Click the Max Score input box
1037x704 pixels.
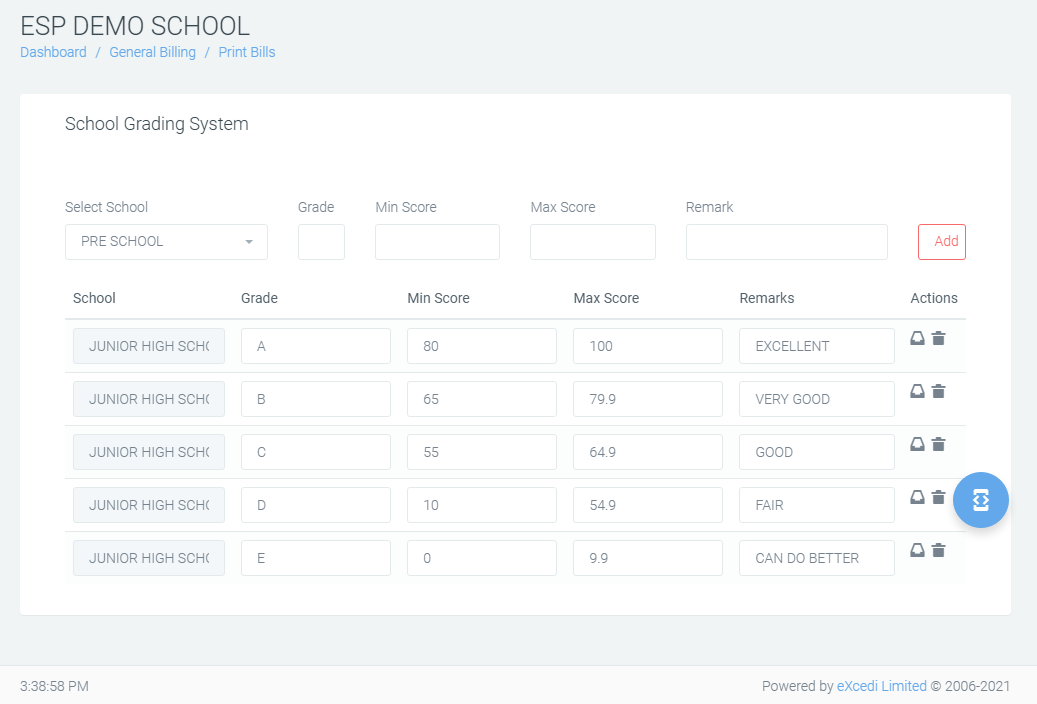coord(592,241)
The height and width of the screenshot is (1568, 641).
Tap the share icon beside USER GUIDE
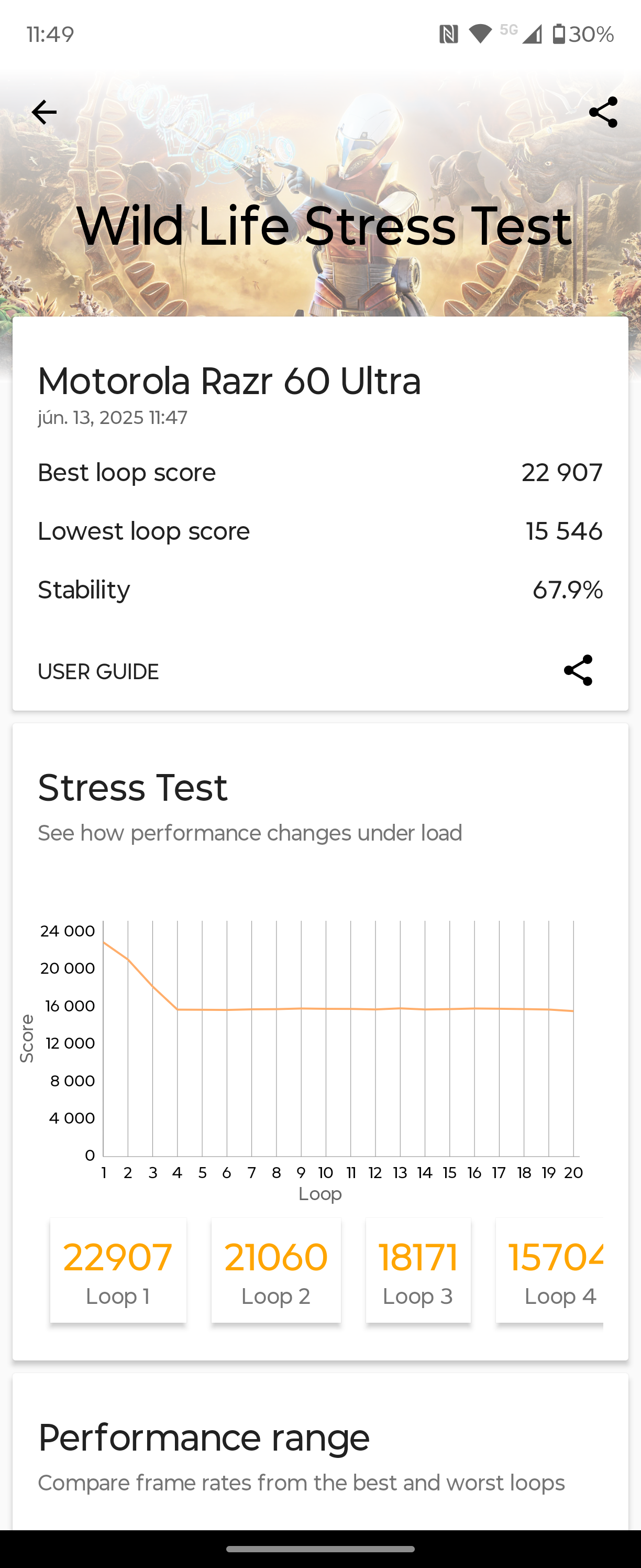(578, 670)
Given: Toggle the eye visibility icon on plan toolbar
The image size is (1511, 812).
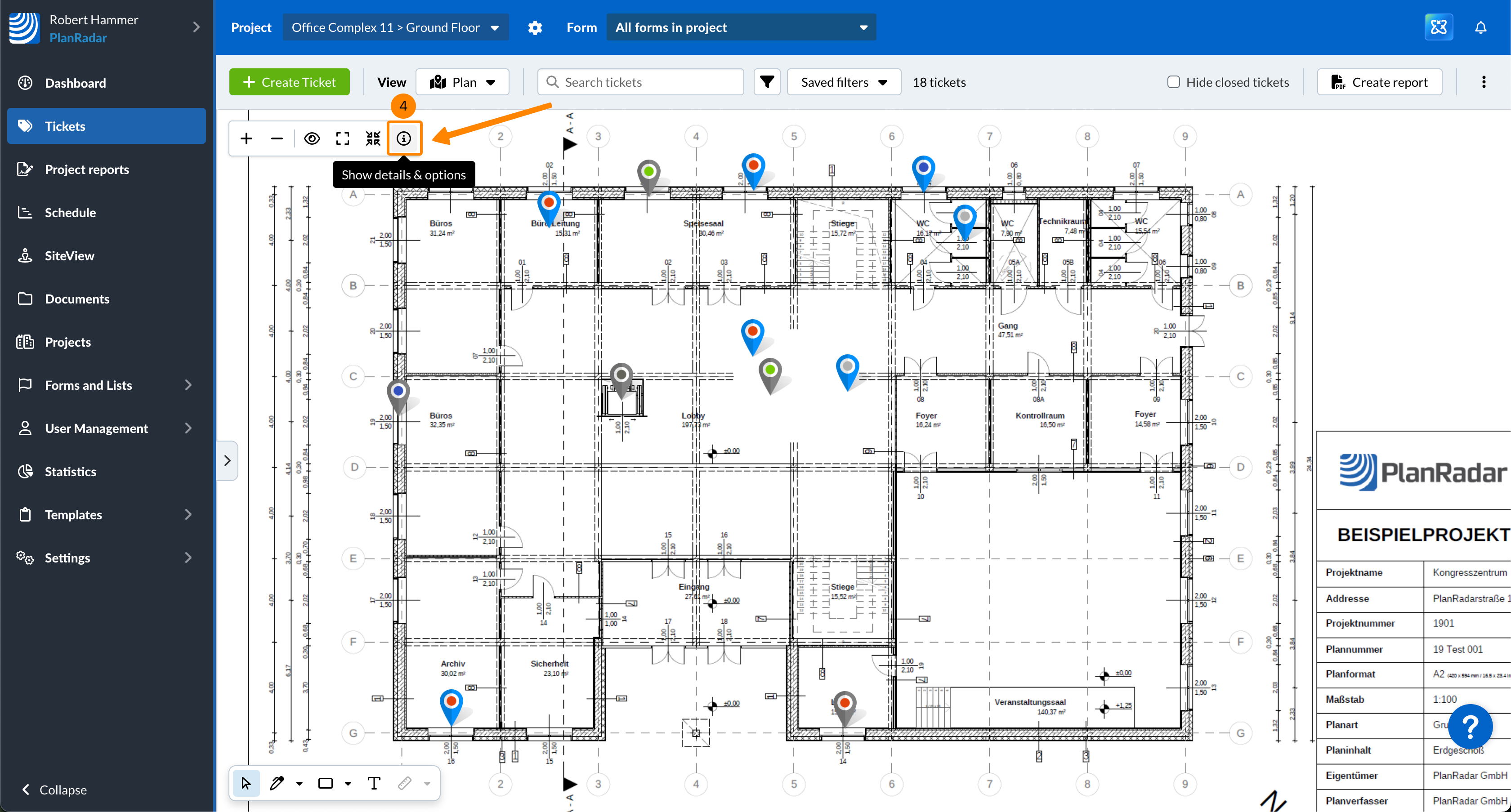Looking at the screenshot, I should tap(312, 138).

__TASK PROMPT__:
Pull out each line of the rows above that contains the word "icon", and copy those lines in full.

__TASK ANSWER__:
Tap the share icon beside USER GUIDE
Given: Toggle the eye visibility icon on plan toolbar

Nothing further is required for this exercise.